Так безродный юноша, пастух из глухой курской деревеньки, стал углекопом.
На заводе, рядом с шахтой, строились доменные печи. Тут же находилось кладбище: свежие могилы, а на них кресты, сбитые торопливой рукой. Сюда сваливали обрезки железа; по могилам бродили козы.
За кладбищем Юз сколотил низкие тесовые бараки с нарами в два этажа. Внизу по сырому земляному полу прыгали лягушки. В этих бараках, прозванных балаганами, вповалку, как на станции, жили мужчины и женщины, дети и старики. Там никогда не утихал разноголосый гомон: плач грудных детей, старческий кашель, грубая ругань и тихие вздохи гармошки.
Семейные кое-как отгораживались: старший в семье проводил щепкой по полу черту и говорил соседу: «По ту сторону будет твоя хата, а здесь моя, чтобы скандалу не было».
Но дети не любят границ, они перебегали друг к другу и затаптывали черту. Между женщинами начинались ссоры, нередко доходившие до драк.
Над балаганами вечно стоял заводской дым, чад самодельных плиток, запах гниющих отбросов. А на сотни верст вокруг — свежая зеленая степь, полная музыки и цветов.
Анисим Иванович ходил нагнув голову, ни на кого не глядя. Молча спускался в забой, хмурый возвращался с работы, бросал у порога шахтерский обушок и, не раздеваясь, черный и тяжелый, засыпал на дощатых нарах.
Позже, когда по крутому берегу Кальмиуса потянулись кривые ряды землянок, Анисим Иванович женился и тоже смастерил себе лачугу — низкую, тесную. Пробил в стене оконце на уровне земли, такое маленькое, что если кто-нибудь заглядывал в него с улицы, то в землянке становилось темно.

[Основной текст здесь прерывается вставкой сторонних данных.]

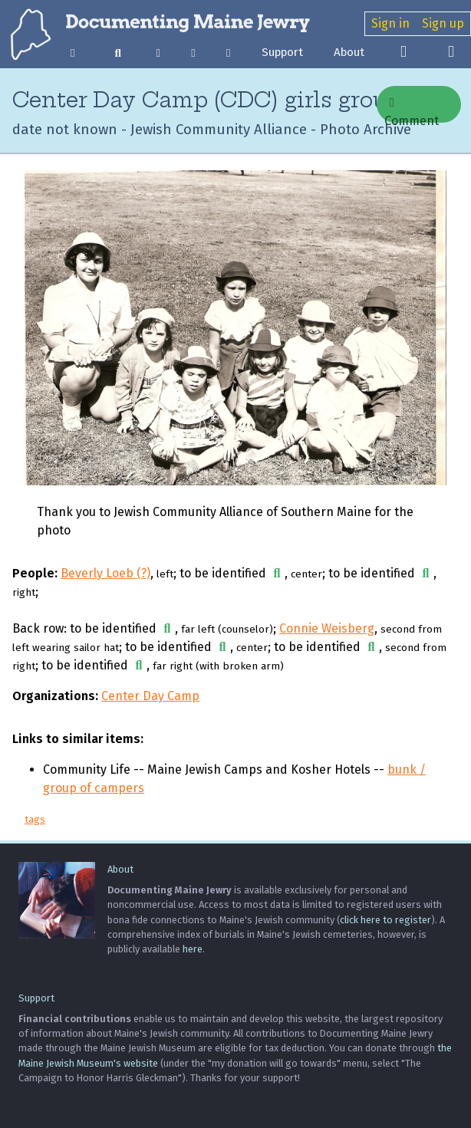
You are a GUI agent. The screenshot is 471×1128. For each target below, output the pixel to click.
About (349, 52)
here (193, 949)
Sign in (390, 23)
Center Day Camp (150, 696)
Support (282, 52)
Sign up (443, 23)
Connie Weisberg (326, 628)
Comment (411, 110)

Скоро семья Анисима Ивановича прибавилась — родился сын.
Окрестили первенца, как полагалось, в церкви. Священник отец Иоанн повесил на шею новорожденному медный крестик на розовой тесемочке и нарек мальчику имя Василий.

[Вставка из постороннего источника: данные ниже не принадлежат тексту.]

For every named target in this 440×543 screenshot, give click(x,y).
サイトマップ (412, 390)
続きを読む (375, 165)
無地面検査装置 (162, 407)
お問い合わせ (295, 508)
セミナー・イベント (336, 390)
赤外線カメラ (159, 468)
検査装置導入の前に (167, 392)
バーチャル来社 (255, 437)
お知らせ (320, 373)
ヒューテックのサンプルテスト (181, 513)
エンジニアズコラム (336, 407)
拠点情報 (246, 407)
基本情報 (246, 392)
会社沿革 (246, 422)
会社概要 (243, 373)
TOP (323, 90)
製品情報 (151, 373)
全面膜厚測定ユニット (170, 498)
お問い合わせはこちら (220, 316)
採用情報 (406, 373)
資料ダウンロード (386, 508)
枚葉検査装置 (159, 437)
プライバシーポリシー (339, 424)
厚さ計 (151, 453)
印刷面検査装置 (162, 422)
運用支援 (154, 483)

«Сердитый будет», — шутили соседи, глядя, как младенец хмурит брови. «Бедовый, — замечали другие, — ишь губы сжал…» — «Не горюй, Анисим, ободряли товарищи, — теперь не страшно будет жить на свете: кормилец растет, заступник твой…»
Началась империалистическая война. Юз вывесил приказ о том, что рабочий день увеличивается до тринадцати часов в сутки. А что касается жалованья, то для пользы многострадального отечества оно снижается.

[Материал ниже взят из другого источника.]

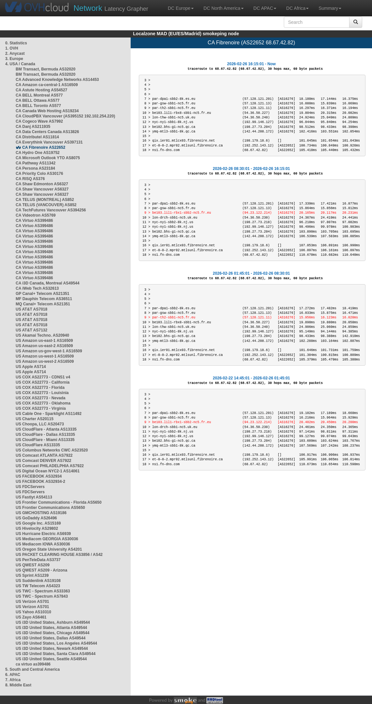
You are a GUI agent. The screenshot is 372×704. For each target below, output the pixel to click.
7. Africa (13, 680)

В ответ рабочие объявили стачку. Юз вызвал на завод полицию, зачинщиков арестовали. Анисима Ивановича записали в арестантскую роту и отправили на передовые позиции.
Три дня только пробыл Анисим Иванович в окопах, на четвертый ему снарядом оторвало обе ноги. Пролежав в лазарете месяц, Анисим Иванович возвратился домой.
Когда поезд привез его в родной край, Анисим Иванович двое суток прожил на станции, не решаясь появиться на глаза жене. Он ползал по деревянному перрону, разыскивая знакомых, чтобы расспросить о семье, но вокруг сухо стучали костыли раненых, мелькали чужие, озлобленные лица. Нужно было ехать домой.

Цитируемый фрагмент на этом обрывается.